Foreclosure filings plunged in January, but don't shake those pom-poms yet. It's strictly a fake out.

The number of homes receiving foreclosure filings -- default notices, auctions and repossessions -- fell 17% in January compared to a year earlier, RealtyTrac reported on Thursday. But that's still 261,333 properties and a 1% increase compared to December.

"We've now seen three straight months with fewer than 300,000 properties receiving foreclosure filings, following 20 straight months where the total exceeded 300,000," said James Saccacio, CEO of RealtyTrac.

"Unfortunately," he added, "This is less a sign of a robust housing recovery and more a sign that lenders have become bogged down in reviewing procedures, resubmitting paperwork and formulating legal arguments related to accusations of improper foreclosure processing."

Even with the slowdown, more than 78,000 borrowers lost their homes in January, easing off the record 102,000 that was reached last September.

But, experts argue, this doesn't reflect the true number of potential foreclosures since most are just being postponed. Inevitably, they'll show up in future RealtyTrac statistics.
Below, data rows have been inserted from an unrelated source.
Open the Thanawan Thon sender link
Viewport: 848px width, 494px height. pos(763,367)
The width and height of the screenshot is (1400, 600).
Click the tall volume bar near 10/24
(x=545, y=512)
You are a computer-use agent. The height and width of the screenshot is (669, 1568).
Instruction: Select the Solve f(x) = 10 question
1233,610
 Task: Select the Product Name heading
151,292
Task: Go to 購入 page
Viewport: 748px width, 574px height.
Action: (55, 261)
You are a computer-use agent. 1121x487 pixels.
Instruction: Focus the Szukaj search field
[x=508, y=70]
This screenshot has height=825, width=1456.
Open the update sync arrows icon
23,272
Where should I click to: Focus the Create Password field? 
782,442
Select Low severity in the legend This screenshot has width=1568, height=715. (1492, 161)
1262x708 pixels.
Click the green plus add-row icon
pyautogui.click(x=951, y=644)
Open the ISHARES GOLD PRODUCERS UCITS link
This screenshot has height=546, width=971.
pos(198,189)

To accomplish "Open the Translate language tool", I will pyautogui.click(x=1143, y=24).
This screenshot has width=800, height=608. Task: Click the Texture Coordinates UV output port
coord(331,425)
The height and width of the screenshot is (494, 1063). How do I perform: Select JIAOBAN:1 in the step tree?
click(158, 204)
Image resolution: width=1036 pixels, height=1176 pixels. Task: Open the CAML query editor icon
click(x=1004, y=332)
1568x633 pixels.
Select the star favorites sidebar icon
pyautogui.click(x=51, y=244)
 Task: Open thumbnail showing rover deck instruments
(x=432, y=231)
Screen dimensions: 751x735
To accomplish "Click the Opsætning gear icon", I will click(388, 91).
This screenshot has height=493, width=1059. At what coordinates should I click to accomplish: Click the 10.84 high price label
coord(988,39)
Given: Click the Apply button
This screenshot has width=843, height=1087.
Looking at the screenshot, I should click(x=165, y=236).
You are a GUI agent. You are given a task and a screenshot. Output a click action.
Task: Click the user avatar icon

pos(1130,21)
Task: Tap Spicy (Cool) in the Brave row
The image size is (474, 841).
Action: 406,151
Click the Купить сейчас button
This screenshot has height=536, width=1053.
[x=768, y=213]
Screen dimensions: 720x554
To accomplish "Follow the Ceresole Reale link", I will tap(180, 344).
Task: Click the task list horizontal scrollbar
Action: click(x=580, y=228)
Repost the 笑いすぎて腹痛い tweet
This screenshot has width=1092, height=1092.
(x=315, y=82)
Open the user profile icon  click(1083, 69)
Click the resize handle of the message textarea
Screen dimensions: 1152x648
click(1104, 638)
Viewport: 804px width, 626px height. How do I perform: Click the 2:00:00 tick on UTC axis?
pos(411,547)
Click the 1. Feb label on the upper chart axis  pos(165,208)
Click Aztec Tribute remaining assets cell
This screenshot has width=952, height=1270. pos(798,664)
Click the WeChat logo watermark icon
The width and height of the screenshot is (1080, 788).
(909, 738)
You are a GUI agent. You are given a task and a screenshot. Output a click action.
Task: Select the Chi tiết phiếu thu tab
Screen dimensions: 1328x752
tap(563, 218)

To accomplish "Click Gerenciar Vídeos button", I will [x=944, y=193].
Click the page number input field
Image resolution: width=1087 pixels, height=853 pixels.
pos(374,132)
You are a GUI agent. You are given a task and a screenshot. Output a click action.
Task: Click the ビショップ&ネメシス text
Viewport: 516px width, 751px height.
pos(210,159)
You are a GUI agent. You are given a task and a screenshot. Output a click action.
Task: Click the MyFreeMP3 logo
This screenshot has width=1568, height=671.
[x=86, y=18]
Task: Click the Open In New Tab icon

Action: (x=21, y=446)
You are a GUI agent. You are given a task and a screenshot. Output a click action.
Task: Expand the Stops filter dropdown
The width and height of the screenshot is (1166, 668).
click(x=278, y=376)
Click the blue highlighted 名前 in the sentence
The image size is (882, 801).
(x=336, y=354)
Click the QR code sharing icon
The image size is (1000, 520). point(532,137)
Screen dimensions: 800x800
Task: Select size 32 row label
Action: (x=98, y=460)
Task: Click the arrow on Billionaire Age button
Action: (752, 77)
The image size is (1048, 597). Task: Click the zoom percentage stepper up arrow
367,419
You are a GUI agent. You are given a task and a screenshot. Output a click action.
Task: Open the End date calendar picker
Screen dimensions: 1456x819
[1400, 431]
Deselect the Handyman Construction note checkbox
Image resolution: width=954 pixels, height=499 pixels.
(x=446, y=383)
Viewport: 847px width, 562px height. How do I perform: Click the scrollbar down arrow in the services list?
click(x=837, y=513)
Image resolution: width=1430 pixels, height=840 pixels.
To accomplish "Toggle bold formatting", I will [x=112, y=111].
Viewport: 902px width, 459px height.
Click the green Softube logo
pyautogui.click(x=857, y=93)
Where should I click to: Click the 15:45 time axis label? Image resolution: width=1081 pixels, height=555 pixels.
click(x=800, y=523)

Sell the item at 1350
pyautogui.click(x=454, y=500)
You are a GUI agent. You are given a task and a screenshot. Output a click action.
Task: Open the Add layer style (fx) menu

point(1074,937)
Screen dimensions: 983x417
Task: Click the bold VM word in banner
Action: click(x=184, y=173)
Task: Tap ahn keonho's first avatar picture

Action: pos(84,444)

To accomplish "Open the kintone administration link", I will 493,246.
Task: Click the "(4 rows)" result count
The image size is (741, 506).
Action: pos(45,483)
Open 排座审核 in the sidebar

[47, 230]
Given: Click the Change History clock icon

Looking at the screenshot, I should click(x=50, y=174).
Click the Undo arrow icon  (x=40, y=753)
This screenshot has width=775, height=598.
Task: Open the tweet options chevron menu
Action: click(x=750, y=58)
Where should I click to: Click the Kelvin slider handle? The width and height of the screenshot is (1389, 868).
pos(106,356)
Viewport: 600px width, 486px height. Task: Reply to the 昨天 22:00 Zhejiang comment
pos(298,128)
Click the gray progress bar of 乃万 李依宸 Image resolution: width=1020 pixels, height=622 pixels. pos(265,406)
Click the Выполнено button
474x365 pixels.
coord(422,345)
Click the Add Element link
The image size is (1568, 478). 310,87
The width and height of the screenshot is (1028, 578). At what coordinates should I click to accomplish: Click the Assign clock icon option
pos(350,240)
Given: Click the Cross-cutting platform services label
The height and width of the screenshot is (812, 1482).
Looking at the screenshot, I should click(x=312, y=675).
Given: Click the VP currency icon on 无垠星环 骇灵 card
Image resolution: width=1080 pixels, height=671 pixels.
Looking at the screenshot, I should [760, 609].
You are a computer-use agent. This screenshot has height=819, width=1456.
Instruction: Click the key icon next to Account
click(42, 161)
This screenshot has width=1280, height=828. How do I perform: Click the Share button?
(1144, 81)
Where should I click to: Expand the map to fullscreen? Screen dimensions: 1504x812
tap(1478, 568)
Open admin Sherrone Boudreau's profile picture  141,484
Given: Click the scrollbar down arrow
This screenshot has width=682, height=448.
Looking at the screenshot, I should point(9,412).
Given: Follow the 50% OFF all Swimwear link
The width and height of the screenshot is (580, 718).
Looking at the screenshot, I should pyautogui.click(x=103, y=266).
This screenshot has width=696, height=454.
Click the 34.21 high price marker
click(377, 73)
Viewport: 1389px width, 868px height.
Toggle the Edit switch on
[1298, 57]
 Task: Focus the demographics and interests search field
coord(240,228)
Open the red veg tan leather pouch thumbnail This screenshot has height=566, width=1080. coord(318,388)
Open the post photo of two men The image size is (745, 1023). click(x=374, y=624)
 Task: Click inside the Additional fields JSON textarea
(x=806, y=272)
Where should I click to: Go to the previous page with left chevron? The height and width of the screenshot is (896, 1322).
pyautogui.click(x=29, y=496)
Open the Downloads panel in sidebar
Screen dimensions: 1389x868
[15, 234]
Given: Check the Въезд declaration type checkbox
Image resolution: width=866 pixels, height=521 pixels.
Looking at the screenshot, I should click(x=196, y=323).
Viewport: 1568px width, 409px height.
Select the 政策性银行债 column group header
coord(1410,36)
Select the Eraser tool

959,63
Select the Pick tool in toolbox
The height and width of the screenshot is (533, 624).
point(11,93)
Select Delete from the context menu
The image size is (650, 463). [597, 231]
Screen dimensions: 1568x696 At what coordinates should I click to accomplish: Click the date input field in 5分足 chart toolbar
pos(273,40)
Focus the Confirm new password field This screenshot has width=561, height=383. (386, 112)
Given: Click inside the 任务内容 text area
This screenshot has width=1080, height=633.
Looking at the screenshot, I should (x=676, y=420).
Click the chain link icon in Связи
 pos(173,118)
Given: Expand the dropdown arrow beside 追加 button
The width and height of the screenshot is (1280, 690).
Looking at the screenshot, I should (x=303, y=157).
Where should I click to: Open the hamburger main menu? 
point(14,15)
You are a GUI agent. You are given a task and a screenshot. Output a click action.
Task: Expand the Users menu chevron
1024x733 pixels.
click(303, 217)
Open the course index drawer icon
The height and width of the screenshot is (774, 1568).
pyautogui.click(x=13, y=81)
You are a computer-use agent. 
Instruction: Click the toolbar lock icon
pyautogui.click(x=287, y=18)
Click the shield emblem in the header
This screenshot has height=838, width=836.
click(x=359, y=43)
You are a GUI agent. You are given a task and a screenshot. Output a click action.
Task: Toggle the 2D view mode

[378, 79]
"We expect a spike in the first quarter," said Rick Sharga, a RealtyTrac spokesman. "If we don't get that, it could mean that the foreclosures are being pushed back even more and that the time needed for recovery will be prolonged."

Making matters worse, the number of people who are underwater -- meaning they owe more on their mortgage than their homes are worth -- rose to 27% in December, according to Zillow.com.

The further below water those homeowners fall, the more likely they are to lose their homes to foreclosure because they have no home equity to draw from should they run into temporary financial problems.

The seven states with the highest rate of foreclosure filings in January were all in non-judicial states, where foreclosure auctions can be scheduled and homes repossessed without any court hearing.

Nevada led the states for the 49th consecutive month; Arizona was second and California third. Idaho and Utah filled out the top five worst-hit states.